Temperature of a bar to produce certain force on wall

[songoku]

Homework Statement

A brass bar and a steel bar, each 0.8 m long are at a temperature of 20^oC. Each bar is placed at that temperature between rigid walls 0.8 m apart. The cross - sectional areas for the brass and steel bars are 0.005 m² and 0.003 m², respectively. The coefficient of linear expansion and Young modulus of the two materials are given in previous page. The temperature is raised until the combined force exerted by the two bars is 1.8 MN. The temperature at which this occurs, in ^oC is closest to
a. 100
b. 110
c. 120
d. 130
e. 140

Homework Equations

P = F/A
Young Modulus = stress / strain
stress = force / area
strain = extension / original length
ΔL = α . L_o . ΔT

The Attempt at a Solution

I am not sure I understand the set - up explained by the question.
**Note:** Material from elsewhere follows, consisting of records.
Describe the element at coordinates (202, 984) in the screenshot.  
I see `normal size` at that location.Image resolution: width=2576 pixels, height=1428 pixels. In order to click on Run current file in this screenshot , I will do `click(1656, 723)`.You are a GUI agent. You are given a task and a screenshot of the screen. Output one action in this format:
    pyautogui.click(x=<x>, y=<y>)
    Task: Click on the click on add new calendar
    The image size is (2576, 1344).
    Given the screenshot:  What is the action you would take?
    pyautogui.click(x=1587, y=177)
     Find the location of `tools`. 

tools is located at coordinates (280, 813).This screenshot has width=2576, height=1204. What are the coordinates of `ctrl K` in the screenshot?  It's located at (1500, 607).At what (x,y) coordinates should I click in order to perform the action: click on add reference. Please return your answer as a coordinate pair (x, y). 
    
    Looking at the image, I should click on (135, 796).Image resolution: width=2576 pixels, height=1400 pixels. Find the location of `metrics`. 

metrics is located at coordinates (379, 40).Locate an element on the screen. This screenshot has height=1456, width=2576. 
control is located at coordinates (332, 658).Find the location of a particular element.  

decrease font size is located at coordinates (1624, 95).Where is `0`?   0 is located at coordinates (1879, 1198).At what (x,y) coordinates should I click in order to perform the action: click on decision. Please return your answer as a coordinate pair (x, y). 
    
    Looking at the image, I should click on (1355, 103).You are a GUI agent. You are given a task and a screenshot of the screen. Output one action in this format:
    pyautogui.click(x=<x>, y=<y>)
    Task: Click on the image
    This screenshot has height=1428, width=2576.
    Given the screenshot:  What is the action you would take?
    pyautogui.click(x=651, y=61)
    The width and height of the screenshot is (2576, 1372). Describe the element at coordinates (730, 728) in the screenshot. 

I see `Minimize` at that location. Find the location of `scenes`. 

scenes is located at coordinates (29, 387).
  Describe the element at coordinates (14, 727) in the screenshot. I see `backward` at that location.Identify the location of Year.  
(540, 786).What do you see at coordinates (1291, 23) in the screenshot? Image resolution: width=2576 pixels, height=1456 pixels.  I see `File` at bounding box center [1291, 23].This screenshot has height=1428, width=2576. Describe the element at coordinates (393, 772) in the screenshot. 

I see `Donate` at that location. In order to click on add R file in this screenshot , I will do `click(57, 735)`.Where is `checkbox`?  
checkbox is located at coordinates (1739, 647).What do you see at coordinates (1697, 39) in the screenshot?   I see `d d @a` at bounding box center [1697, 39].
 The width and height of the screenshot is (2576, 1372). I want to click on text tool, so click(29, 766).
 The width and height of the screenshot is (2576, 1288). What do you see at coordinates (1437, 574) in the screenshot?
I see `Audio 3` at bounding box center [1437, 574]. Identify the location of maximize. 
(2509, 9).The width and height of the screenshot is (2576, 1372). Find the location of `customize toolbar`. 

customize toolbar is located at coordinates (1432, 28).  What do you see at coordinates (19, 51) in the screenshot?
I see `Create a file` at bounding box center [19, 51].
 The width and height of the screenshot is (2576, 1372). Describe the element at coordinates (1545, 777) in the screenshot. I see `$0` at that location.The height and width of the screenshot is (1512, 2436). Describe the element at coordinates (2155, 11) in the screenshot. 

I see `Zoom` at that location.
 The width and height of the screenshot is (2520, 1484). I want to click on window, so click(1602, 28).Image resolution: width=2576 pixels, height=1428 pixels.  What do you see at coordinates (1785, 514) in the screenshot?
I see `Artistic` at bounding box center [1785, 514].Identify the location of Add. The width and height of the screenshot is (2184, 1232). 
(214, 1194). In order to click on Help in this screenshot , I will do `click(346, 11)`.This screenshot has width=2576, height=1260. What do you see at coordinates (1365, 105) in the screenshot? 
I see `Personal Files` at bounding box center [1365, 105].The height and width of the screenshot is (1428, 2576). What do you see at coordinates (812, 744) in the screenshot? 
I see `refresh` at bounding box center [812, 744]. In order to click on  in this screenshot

I imagine the two bars are placed parallel to each other between rigid walls. Is this correct?

Then the two bars are heated so they expand and push the walls, creating force. The total force of 1.8 MN is force by brass + force by steel.

If the bars are heated to same final temperature, the extension of each bar will be different even though they are placed between rigid walls. Is this possible?

Thanks

 

[haruspex]

If the bars are heated to same final temperature, the extension of each bar will be different even though they are placed between rigid walls.

There is (for the purpose of the question) no actual extension. You are supposed to assume that shortening of each bar due to its compression exactly compensates the extension due to its raised temperature.

 

[songoku]

There is (for the purpose of the question) no actual extension. You are supposed to assume that shortening of each bar due to its compression exactly compensates the extension due to its raised temperature.

The bar is compressed? How can it undergo compression? The length of the bar and separation of rigid walls are the same so I don't understand how the bar is compressed.

Thanks

 

[haruspex]

The bar is compressed? How can it undergo compression? The length of the bar and separation of rigid walls are the same so I don't understand how the bar is compressed.

Thanks

Because it tries to expand but can't.

 

[songoku]

Because it tries to expand but can't.

Oh I see. So what formula can I used to calculate the change in temperature? I can not use ΔL = α . Lo . ΔT because ΔL = 0 and strain is also zero

 

[haruspex]

Oh I see. So what formula can I used to calculate the change in temperature? I can not use ΔL = α . Lo . ΔT because ΔL = 0 and strain is also zero

Treat it as two separate processes. The bars are heated by some amount ΔT, so they expand by two different amounts. Then each is compressed by whatever force is necessary to restore it to its original length.

 

[songoku]

Thank you very much haruspex